’08/07/19の朝刊記事から
日中ガス田開発合意1カ月 条約交渉難航も
日中両政府が、東シナ海ガス田の共同開発で合意してから18日で1カ月。
だが日中関係筋によると、中国が先行してきた開発への日本の参画を認めた合意に対し、中国国民の反発は根強い。
中国政府は条約締結交渉に慎重姿勢を示しており、次のステップに入るめどは立っていない。
根強い批判
日中が合意したのは
①中国が先行開発する白樺(中国名・春暁)ガス田に日本企業が出資する
②翌檜(同・龍井)ガス田の南側の日中中間線をまたぐ海域に共同開発区域を設定するーの2点。
翌檜ガス田そのものは、対象から外れている。
日中中間線の中国側にある白樺ガス田については、中国側が主権を主張。
日本側は中国の法律に基づいて利益配分を受けることになり、中国外務省は「『共同開発』ではなく『(日本側の)協力開発』」と強調する。

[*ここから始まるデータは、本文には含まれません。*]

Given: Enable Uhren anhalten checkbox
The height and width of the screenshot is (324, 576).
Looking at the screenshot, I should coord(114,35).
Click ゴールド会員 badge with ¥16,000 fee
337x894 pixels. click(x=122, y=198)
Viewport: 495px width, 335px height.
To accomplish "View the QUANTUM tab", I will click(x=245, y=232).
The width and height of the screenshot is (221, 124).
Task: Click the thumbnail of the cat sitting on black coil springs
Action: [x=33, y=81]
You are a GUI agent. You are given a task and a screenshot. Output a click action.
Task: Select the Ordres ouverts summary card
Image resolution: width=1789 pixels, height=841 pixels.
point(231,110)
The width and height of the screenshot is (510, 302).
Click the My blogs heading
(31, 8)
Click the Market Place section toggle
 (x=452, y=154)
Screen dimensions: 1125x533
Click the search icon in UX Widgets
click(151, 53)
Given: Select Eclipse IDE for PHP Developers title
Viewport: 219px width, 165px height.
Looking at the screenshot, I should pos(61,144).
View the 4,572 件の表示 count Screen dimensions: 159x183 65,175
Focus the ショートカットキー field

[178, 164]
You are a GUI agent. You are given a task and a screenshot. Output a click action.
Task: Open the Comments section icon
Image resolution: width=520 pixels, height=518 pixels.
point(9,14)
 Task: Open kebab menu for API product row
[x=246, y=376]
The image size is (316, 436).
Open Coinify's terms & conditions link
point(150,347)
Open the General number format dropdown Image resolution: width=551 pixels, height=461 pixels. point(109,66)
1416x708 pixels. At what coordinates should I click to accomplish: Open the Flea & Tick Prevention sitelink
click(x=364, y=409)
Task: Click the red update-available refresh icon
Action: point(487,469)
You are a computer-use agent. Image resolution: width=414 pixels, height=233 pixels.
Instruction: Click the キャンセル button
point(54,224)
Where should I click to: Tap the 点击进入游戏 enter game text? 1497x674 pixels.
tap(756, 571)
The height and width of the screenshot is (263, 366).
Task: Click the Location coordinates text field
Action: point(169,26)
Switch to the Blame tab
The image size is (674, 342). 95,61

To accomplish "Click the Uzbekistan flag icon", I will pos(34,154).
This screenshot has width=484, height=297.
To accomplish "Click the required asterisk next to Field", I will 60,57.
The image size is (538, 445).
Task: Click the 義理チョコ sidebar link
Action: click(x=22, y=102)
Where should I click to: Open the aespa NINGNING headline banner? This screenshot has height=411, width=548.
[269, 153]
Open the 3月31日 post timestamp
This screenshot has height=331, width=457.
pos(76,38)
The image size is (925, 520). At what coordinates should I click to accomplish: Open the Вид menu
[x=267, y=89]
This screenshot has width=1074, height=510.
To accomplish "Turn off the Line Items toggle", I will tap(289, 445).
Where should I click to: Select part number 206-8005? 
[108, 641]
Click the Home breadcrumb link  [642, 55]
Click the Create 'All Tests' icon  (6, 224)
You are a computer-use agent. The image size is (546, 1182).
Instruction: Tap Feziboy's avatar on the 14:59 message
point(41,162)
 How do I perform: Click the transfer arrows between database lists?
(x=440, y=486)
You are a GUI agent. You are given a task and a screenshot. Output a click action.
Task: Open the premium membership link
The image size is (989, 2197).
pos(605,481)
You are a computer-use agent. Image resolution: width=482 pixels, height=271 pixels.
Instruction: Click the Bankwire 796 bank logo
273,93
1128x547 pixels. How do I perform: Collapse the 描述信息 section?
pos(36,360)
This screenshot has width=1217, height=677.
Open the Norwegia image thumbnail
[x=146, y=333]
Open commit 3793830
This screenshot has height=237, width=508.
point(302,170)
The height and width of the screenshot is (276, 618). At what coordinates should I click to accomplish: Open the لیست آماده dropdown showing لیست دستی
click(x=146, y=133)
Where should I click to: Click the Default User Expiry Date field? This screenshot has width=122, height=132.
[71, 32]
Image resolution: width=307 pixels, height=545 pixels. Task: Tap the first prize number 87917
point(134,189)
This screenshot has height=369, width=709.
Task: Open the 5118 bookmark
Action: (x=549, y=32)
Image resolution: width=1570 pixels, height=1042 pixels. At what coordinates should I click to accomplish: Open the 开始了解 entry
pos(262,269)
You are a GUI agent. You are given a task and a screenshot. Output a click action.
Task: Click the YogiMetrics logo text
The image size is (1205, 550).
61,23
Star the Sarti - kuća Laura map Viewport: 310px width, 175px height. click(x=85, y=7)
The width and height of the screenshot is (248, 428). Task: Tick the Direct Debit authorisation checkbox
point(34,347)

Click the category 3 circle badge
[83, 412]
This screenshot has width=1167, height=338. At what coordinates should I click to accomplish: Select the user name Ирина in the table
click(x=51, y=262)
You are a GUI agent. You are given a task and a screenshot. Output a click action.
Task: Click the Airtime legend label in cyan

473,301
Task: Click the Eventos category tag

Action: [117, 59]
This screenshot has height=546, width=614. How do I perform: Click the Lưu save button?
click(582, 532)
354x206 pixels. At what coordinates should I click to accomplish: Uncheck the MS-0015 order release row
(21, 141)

一方、翌檜ガス田は、どちらの国の法律の下で開発するのか決まっていない。
中国政府は共同開発合意にあたり、白樺の主権が中国側にあるとの主張を譲らなかったことで、外交的に一定の勝利を収めたと評価した。
しかし、日本の参画を認めたことで、一部の国民からは「弱腰」との批判が続いている。
このため中国当局は、白樺周辺の警備に最新型の大型巡視船を配備するなど、主権アピールに躍起となっている。
急いだ合意
中国政府の対日外交ブレーンの一人、清華大学(北京)の劉江永教授は「中国の国民感情などを考慮すれば、中国の主権下にある春暁よりも北に位置する共同開発区域の開発を先行させるのが現実的だ」と指摘する。
日本政府は「優先順位を決めているわけではない」(外務省)との立場だが、中国側が早急な条約締結交渉入りに難色を示しているとされる。
そもそも東シナ海ガス田の共同開発は、7月上旬に開かれた北海道洞爺湖サミットに向けて「日中強調」をアピールするため、合意を急いだ側面がある。
このため「具体的な進展には、相当の時間がかかる」(日中関係筋)といった見方が支配的だ。